*MATERIAL ERKUNDEN*.
• a. Fasse den Absatz im Textauszug, der mit „Mama, was ist sexy?“ beginnt, als kurze Liste zusammen. Die wichtigsten Fakten sollen erhalten bleiben.
• b. Wie viele Toilettengänge der Zweitgeborenen werden laut Textauszug noch erwartet?
• c. Schreib den Textauszug über die Frage „Was ist sexy?“ ab dem letzten Satz weiter.

*TEXTAUSZUG*.
Mama, was ist sexy?“ Hoppla, was ist das denn? Welch eine Frage kurz bevor meine häuslichen Pflichten sich endlich dem lang herbeigesehnten Ende neigen. Ich bin quasi nur noch wenige Zentimeter von der Zielgeraden entfernt. Beide Kinder liegen schon im Bett. Ich erwarte nur noch zwei bis 15 überschaubare Toilettengänge der Zweitgeborenen und laut verkündete Hungerattacken des Erstgeborenen. Letztere stellen sich bei uns in letzter Zeit regelmäßig genau dann ein, wenn der letzte Krümel vom Tisch gefegt und alle Kinder-Zähne ordnungsgemäß geputzt wurden. Unzählige Küss-Orgien liegen bereits hinter mir. „Mama, noch ein Bussi deben (geben) und auch die heikle Frage der Kleider-Selektion für den nächsten Tag wurde bereits ausführlichst und abschließend geklärt. Ich bin also wirklich schon fast durch für den Tag. Die nächtliche Freiheit winkt mir lächelnd entgegen, Fanfarenklänge huldigen in meiner Phantasie schon der kurzen Zeitspanne, die nur für mich reserviert ist.

Sexy darf keinesfalls hübsch sein!

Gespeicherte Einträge
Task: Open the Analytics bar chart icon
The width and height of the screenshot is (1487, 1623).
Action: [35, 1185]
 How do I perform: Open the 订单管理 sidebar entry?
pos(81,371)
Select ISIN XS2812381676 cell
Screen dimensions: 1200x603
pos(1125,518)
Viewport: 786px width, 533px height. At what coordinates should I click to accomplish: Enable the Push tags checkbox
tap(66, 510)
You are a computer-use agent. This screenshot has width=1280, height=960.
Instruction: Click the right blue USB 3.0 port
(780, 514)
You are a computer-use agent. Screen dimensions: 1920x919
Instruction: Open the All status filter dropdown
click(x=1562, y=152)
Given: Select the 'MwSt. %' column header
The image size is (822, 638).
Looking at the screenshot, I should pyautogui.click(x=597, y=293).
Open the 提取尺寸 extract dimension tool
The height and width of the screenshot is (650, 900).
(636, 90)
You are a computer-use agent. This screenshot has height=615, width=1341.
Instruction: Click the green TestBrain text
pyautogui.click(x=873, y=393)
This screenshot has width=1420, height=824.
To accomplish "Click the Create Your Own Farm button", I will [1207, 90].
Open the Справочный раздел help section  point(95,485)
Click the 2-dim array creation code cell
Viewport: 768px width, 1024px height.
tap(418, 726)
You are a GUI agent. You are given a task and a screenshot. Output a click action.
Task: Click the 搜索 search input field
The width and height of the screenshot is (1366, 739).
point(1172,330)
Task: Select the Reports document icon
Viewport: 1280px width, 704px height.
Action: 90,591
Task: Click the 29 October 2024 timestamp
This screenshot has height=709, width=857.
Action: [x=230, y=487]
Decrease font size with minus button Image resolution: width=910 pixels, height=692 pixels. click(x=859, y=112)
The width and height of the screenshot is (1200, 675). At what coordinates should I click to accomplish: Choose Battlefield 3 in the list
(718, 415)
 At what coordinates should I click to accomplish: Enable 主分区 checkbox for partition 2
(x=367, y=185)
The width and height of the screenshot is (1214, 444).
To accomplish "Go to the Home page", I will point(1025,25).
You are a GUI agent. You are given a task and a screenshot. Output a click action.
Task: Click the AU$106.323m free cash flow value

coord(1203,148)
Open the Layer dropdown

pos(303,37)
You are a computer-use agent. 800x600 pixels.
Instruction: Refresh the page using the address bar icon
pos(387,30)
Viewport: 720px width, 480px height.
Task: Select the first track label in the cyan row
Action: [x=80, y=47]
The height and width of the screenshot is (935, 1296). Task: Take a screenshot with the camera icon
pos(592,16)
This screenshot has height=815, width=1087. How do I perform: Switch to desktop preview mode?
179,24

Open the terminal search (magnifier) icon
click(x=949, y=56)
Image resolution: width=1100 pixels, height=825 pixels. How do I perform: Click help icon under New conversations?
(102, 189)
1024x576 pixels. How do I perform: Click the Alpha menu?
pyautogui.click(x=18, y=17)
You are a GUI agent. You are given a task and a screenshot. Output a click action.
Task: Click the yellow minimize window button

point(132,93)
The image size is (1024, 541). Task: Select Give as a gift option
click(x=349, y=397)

*ANTWORTEN NACHEINANDER*.
• a.
- Ein Kind fragt: „Mama, was ist sexy?“
- Die Frage kommt kurz vor dem Ende der häuslichen Pflichten des Tages.
- Beide Kinder liegen schon im Bett.
- Erwartet werden nur noch zwei bis 15 Toilettengänge der Zweitgeborenen und laute Hungerattacken des Erstgeborenen.
- Diese Hungerattacken kommen meist genau dann, wenn der Tisch abgeräumt ist und alle Zähne geputzt sind.
- Viele Küsse sind schon verteilt, und die Kleider für den nächsten Tag sind ausgesucht.
- Bald beginnt die kurze freie Zeit am Abend, die nur für die Mutter selbst reserviert ist.

• b. Zwei bis 15.

• c.
Und dann so eine Frage. „Papa meint, sexy ist hübsch.“ Ja, um Gottes Willen, sexy ist auf keinen Fall hübsch. Wie kommt der Mann auf so eine blöde Antwort? Er will es schnell hinter sich bringen, er ist schon in den abendlichen Freiheits-Modus eingetaucht. Er schwimmt quasi schon in Ruhe und Frieden. Da wird er sich auch von einer solch anspruchsvollen Frage nicht mehr herausziehen lassen. Das wäre zu unbequem. Ich überlege, gehe in mich. Hübsch darf keinesfalls sexy sein. Ich sehe den Stenz schon einer seiner Lehrerinnen leise zuraunen: „Sie sind aber sexy.“ Wundervoll. Und das nur, weil der Mann aus Bequemlichkeit nicht auf feine semantische Sprachnuancen eingegangen ist. Ich will doch nicht, dass es meinem Sohn aufgrund der Lethargie seiner Eltern einmal so ergeht wie einem meiner französischen Ex-Freunde während einer Arzt-Konsultation. So erwiderte der Franzose würgend auf den ärztlichen Befehl, die Zunge herauszustrecken, damit man seine Mandeln besser sähe: „Bloß nischt, Dr. Jäger, da muss isch kotzen.“ Warum hat sich dem armen Franzosen vor mir keiner angenommen und ihm erklärt, dass „kotzen“ zwar im Zusammenhang leidiger Magisterarbeiten unter seinesgleichen als Wortwahl passend erscheinen mag,  aber nicht unbedingt bei ärztlichen Untersuchungen? Nein, so soll es dem Stenz, wenn er im zarten Alter von sechs Jahren einmal der Schönheit seiner Lehrerin huldigt nicht ergehen. Also entgegne ich auf die bedeutungsschwangere Frage meines Kindes: „Sexy ist ein großer Busen.“ Bäm. Und ich bin mir sicher, er wird sexy in absehbarer Zeit zu niemandem sagen. Ja, ich gehe sogar so weit und meine, dass er den Begriff überhaupt nie wieder in den Mund nehmen wird. Denn große Busen sind für einen Sechsjährigen alles außer hübsch und das ist auch gut so. „Iiiii und achso“ entgegnet mir der Stenz müde gähnend. Und ich jubiliere innerlich. Ich habe es geschafft. Ich bin am Ziel, gleich wird geschlafen.

Boffeln lieb ich nicht!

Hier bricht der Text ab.